I had become obsessed with "3" during my sickest years. I was on a quest for answers. It started off with simple things but I soon began to apply it to everything. Colors, license plates, conversation, language barriers, coincidences, biology, mathematics, facial expressions, body movements, emotion, just about every aspect of life and existence. I was obsessed. I was seeing and hearing things in this code. Experiencing things in my own language if you will. It was like I had opened up this new world, a new form of perception. I was especially obsessed with palindromes and things like that.  I was obsessed with numbers and all types of things that could be read forwards, backwards, horizontally, and vertically all at the same time. Below are some examples of the types of things that I would write while I was sick:

But anyway, back to being over the edge, when I started to experience these types of extreme hallucinations and delusions (like the theory of 3), I would react to them and do very strange things by myself and in my interactions with others. To others, it appeared that I would shift my emotions, subjects of conversation, and move about randomly. My actions appeared very random and would severely confuse and scare people, but in my head it was all organized and logical because I was just reacting to all of the things that I was hearing and seeing. Remember how I made that smell analogy in reference to my symptoms and their gradual process? This is a prime example of that taken to an extreme. People’s reactions to my behavior just fed my hallucinations, delusions, and defense mechanisms and made them worse. I began to think that I was invincible and I would do things to try and test my invincibility.

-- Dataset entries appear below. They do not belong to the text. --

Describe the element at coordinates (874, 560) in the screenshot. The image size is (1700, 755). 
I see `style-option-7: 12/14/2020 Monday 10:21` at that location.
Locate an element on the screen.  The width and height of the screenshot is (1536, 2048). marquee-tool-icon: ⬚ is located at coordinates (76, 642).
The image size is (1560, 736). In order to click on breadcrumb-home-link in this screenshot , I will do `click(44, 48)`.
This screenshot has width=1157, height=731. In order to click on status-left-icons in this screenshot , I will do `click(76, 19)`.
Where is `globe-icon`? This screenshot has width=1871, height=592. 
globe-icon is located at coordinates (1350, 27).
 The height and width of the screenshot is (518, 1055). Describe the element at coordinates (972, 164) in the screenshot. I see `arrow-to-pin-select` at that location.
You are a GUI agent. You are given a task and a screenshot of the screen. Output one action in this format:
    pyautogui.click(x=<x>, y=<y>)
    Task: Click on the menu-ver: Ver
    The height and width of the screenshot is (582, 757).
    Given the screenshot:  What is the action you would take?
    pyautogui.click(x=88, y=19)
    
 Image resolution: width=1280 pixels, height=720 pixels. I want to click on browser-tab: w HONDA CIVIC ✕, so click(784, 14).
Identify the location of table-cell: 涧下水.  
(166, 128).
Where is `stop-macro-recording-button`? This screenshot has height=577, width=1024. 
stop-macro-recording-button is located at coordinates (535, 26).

I would sit in my room for hours with backwards music and noises on repeat writing numbers down on paper, ripping them up in geometrical shapes and then putting them in miscellaneous places in my room, then my town, and eventually my state while driving 80mph everywhere running every red light and stop sign. I felt like I was god and I had uncovered the mathematical code behind the universe. I felt like I was controlling everything.  This is what I mean when I say the phrase “delusions of grandeur”. It was horrible. Because of that belief, I was even more paranoid that evil spirits were after me and they were trying to kill me. This was when I drove into another car and then into the woods from the highway, naked (Trust me it’s a long story), with no seat belt, over 100 mph without applying my brakes. I was testing my invincibility. And then, as you can imagine, that was when I got put in a straitjacket and thrown into a mental institution. However, during all of this craziness I still found time to write my music and audiobooks about my experiences. Music seemed to be the only thing in my life that I never gave up on and truly cared about. I now have multiple albums and audiobooks out. These works reflect upon my experiences.

My Accident Report:

I was driver number two.

Today

On a more positive note, I’m happy to say that I’m a long way from that now. I’m headed down a very positive, peaceful, and healthy path. In these most recent years of my life, I’m living on my own, working full time, spending time with my loved ones, and most of all, writing and putting out my music/audiobooks in an attempt to take all of those negative experiences and turn them into something positive and productive. So thank you so much for supporting this positive cause by listening and being interested. It sincerely means a lot to me. I hope you enjoy my works.